One of the columns I wish I did not have to write is an obituary of someone who was important to the community and with whom I had personal relationships. My goal is twofold: giving proper respect to the deceased, and making sure that their life work is known and appreciated. Also, I want their family to know that we cared about their loved one and hope the column helps them deal with their loss.
Clearly, the latter did not occur with my column about Jan Fenster. I made two key errors for which I want to publicly apologize. I thought that only her brother was present at the funeral. In fact, her sister and other relatives were present as well. The family should be aware of the comments I received from non-family members thanking me for writing about Jan, and should take comfort from the article written by Shabsie Saphirstein and the ad placed by the Queens Jewish Community Council. I know of many others who wanted to publish or send comments to the family to show their appreciation of the great things that Jan accomplished.
I would now like to address a different topic. This past week, the Queens Jewish Link had their annual networking event, where they also gave kudos to the columnists. This year, to my knowledge, the only columnists who were present were Moshe Hill and myself. Anyone who reads our columns know that Moshe and I disagree even more often than Rabbi Schonfeld and I disagree. However, just as I have a good relationship with Rabbi Schonfeld, I have tried to have a good relationship with Moshe when I see him at the events. This year, we had a nice talk where we agreed on many more issues than one would expect. One important issue we do agree on is that it is wrong to demonize those who you disagree with. People can disagree but should be civil to one another. Also, it is wrong to tell someone to disassociate with a person because of their political views. To demonstrate this point, we took a picture together. We did it last year, but it was part of a big group picture.

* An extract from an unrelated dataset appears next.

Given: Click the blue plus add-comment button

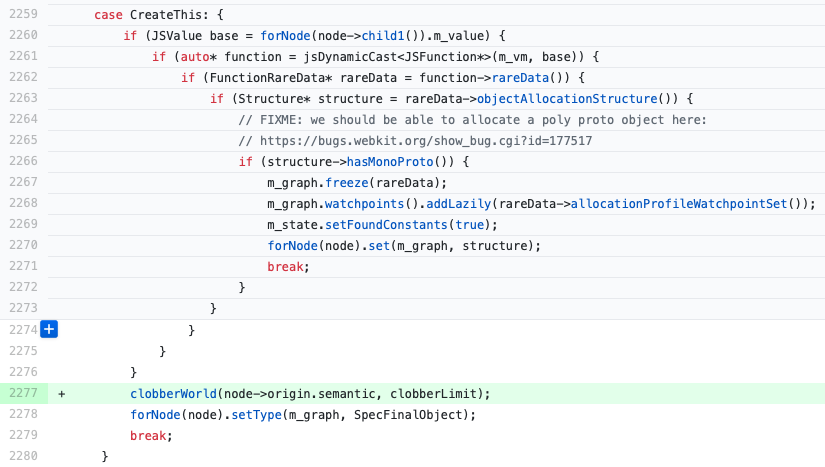Looking at the screenshot, I should (x=49, y=329).
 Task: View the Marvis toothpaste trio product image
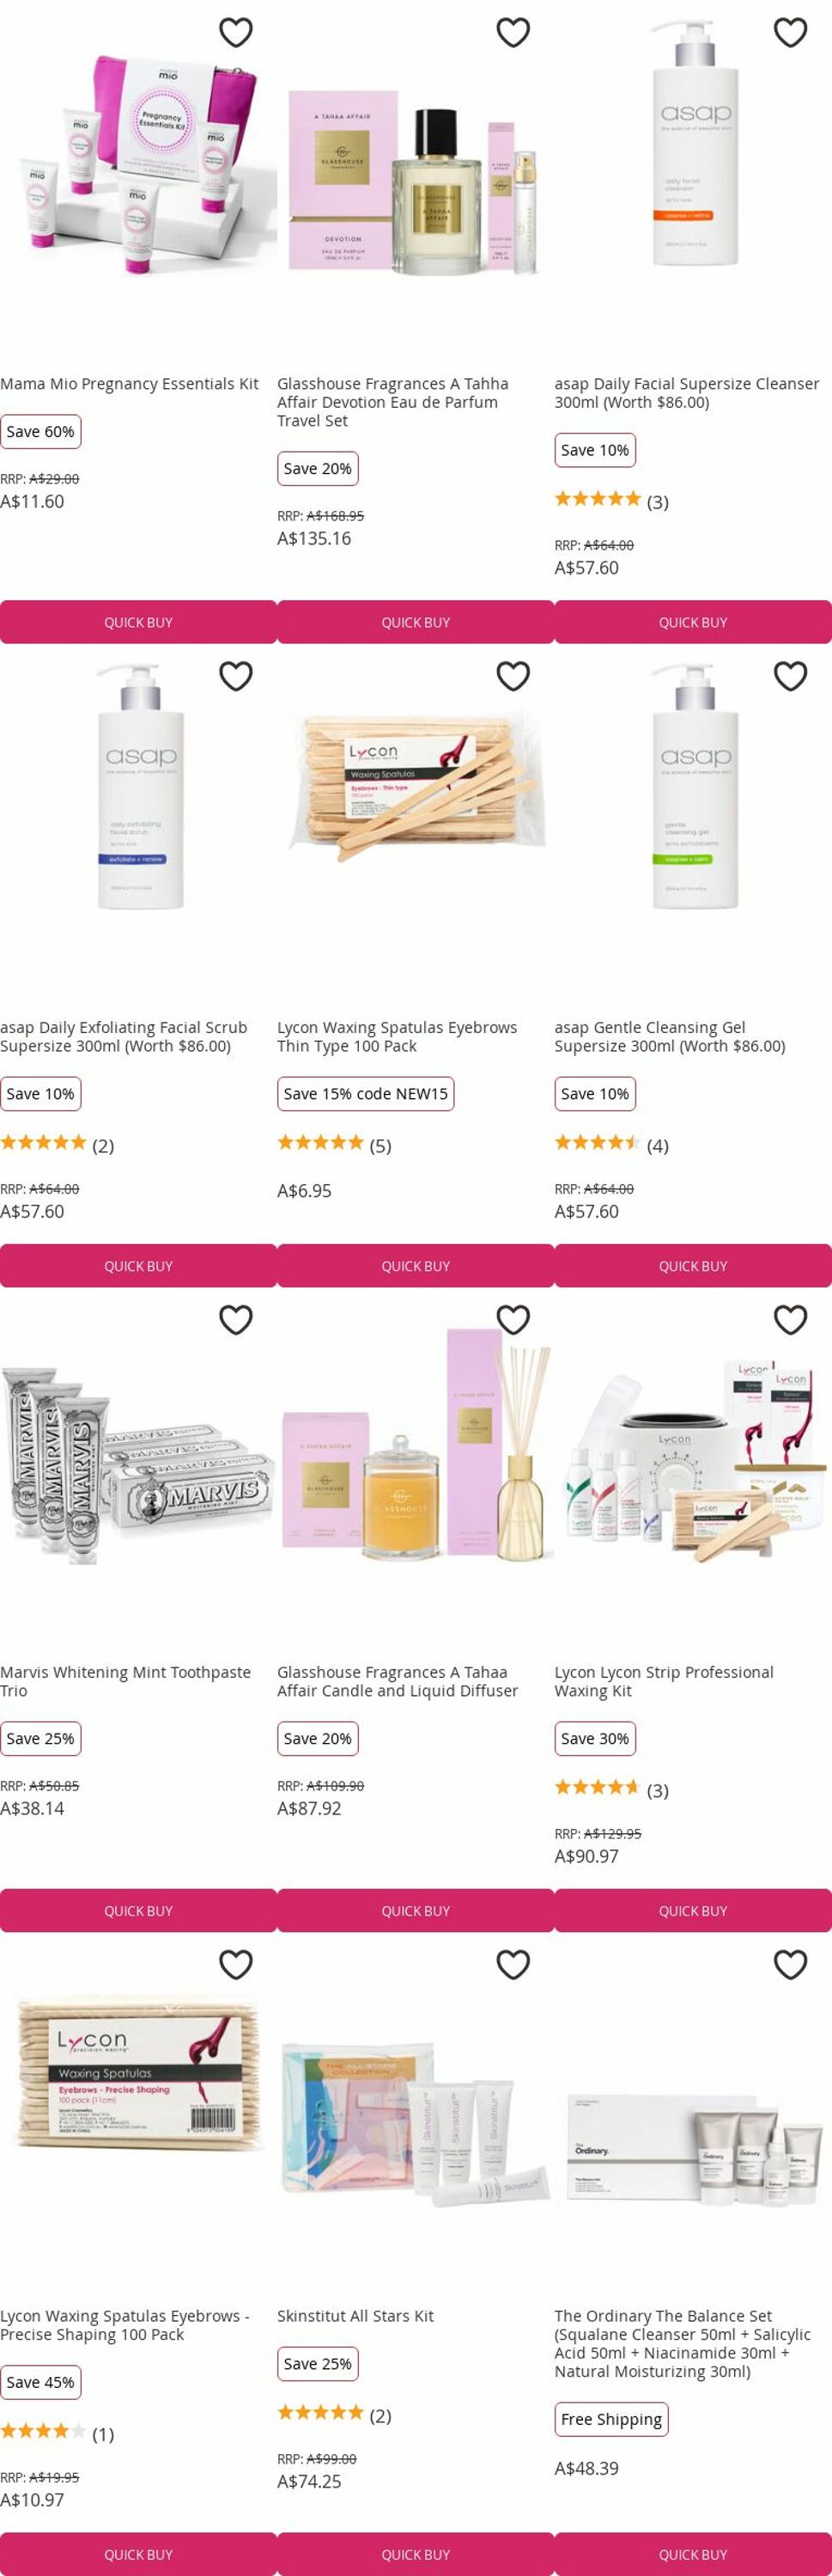click(138, 1467)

It was not the only picture I was in. While other pictures were being taken, it came to my attention that some people were wary about who they would be photographed with. This is very unfortunate. It’s insulting to the person who wants to be in the photo with you if you say that you do not want to be a picture with them or engage in conduct that clearly sends that message. Unless the person is evil, then basic dignity indicates be that you should be in the picture. To those who see the picture, I ask: How would you feel if someone walked away when you came over to join the picture or refused to take a picture with you? The fact that the person in the picture may be a political opponent should not be a reason to be upset with others in the picture.
Moshe and I had a talk about decency and civility even among those with differing views. Here is an easy way to prove the point: I think it would send a strong message if all opponents in an election are in one picture. That would send the message that although we may have different views and are vying for the same job, we also respect each other. If we can start locally, maybe this aura of respect will spread across the country and up in Albany. I look forward to the day when no one is afraid to be in a picture because of retribution.